> Extracted entries:

###

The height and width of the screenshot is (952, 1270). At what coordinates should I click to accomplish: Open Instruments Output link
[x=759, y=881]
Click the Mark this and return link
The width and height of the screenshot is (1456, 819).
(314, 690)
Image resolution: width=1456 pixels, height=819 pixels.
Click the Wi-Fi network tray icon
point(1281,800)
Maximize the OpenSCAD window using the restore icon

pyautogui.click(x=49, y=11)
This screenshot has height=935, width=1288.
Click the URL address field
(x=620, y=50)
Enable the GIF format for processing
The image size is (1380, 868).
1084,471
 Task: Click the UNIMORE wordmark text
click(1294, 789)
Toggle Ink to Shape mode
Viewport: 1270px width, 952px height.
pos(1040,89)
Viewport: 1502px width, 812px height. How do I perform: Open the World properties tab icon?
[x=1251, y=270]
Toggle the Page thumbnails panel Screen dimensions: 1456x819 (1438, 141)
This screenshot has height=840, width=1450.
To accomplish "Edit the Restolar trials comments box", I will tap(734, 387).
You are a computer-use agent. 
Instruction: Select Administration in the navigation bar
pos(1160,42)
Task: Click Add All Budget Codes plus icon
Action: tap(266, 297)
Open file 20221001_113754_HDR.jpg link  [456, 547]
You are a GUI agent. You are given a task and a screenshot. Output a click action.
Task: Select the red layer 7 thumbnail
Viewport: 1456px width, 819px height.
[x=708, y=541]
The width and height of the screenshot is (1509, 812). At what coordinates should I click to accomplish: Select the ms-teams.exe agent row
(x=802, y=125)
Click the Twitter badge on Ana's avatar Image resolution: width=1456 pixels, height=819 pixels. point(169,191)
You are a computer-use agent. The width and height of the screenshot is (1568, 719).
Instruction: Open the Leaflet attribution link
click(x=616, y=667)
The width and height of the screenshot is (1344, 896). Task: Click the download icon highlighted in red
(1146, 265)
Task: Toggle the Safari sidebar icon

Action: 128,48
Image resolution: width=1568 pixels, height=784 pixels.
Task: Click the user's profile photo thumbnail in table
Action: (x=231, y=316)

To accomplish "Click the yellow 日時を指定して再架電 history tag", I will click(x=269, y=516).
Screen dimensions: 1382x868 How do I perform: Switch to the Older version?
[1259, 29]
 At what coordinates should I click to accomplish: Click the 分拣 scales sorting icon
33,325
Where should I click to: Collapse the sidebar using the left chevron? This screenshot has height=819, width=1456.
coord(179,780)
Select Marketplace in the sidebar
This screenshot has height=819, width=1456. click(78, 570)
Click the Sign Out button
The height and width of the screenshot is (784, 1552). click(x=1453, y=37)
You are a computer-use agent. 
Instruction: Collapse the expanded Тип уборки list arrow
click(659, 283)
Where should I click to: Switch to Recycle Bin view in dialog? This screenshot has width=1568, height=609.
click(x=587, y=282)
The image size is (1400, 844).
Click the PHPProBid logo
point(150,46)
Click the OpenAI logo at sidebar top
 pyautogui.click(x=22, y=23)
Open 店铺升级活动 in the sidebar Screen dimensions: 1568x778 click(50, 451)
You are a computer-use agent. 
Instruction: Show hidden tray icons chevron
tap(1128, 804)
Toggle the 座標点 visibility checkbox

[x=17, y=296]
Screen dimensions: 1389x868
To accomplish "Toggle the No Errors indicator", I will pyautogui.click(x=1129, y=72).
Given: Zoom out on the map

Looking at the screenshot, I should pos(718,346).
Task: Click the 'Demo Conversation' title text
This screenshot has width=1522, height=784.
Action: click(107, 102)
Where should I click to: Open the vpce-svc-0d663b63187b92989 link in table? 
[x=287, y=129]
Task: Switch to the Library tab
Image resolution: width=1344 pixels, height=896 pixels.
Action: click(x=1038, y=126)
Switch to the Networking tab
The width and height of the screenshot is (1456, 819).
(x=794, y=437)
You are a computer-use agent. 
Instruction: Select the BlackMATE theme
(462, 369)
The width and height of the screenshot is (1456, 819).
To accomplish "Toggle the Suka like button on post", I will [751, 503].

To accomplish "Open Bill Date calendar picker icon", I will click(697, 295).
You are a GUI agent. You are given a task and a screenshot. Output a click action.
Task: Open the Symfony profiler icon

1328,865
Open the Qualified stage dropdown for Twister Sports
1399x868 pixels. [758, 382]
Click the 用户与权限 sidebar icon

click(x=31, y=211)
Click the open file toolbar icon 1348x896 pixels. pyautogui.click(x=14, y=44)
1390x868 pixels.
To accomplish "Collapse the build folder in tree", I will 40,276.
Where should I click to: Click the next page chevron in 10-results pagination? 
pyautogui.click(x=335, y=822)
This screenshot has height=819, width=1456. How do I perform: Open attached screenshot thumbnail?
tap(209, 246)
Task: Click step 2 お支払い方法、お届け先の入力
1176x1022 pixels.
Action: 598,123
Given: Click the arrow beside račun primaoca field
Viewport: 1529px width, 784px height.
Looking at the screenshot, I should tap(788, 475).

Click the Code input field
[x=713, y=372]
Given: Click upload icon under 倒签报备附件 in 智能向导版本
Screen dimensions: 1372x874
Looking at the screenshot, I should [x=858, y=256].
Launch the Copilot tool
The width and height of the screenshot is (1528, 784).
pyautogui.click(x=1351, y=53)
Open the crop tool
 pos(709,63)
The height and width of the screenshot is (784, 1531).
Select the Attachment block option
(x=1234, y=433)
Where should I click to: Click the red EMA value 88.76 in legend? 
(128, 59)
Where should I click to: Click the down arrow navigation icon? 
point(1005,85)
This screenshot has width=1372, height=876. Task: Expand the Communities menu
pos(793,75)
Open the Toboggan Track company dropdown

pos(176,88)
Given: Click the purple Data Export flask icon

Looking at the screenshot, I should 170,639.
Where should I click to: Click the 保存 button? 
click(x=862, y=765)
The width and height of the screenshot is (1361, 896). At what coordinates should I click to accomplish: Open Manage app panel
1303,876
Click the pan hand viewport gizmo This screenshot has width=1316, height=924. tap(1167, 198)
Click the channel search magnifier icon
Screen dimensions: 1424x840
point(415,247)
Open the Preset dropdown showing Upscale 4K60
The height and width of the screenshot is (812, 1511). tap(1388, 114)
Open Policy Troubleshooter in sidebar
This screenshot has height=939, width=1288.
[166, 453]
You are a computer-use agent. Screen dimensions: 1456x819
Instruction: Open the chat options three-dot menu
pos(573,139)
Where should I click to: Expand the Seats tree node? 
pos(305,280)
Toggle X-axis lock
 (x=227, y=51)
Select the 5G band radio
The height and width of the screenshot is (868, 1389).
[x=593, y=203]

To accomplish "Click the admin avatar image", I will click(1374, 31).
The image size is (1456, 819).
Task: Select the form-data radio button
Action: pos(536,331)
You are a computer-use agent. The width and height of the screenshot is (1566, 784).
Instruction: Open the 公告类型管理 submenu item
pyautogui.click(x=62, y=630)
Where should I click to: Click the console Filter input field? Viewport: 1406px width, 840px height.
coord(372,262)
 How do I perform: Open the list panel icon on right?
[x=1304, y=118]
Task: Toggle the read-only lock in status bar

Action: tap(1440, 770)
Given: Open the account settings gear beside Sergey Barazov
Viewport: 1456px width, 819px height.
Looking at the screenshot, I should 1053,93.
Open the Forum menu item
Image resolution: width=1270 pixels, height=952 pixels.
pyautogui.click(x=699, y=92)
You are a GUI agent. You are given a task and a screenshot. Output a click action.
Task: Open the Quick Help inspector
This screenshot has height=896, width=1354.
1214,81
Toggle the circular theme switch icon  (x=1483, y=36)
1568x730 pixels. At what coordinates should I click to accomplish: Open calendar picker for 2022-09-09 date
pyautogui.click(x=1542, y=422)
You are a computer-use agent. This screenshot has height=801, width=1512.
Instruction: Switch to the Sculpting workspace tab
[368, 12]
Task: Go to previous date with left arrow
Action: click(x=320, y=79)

###

> Work to be completed: Of the lines above, extract only those from the line with "Toggle X-axis lock" to the line with "is (1566, 784).", both included, exactly as written.

> Result of the task:
Toggle X-axis lock
 (x=227, y=51)
Select the 5G band radio
The height and width of the screenshot is (868, 1389).
[x=593, y=203]

To accomplish "Click the admin avatar image", I will click(1374, 31).
The image size is (1456, 819).
Task: Select the form-data radio button
Action: pos(536,331)
You are a computer-use agent. The width and height of the screenshot is (1566, 784).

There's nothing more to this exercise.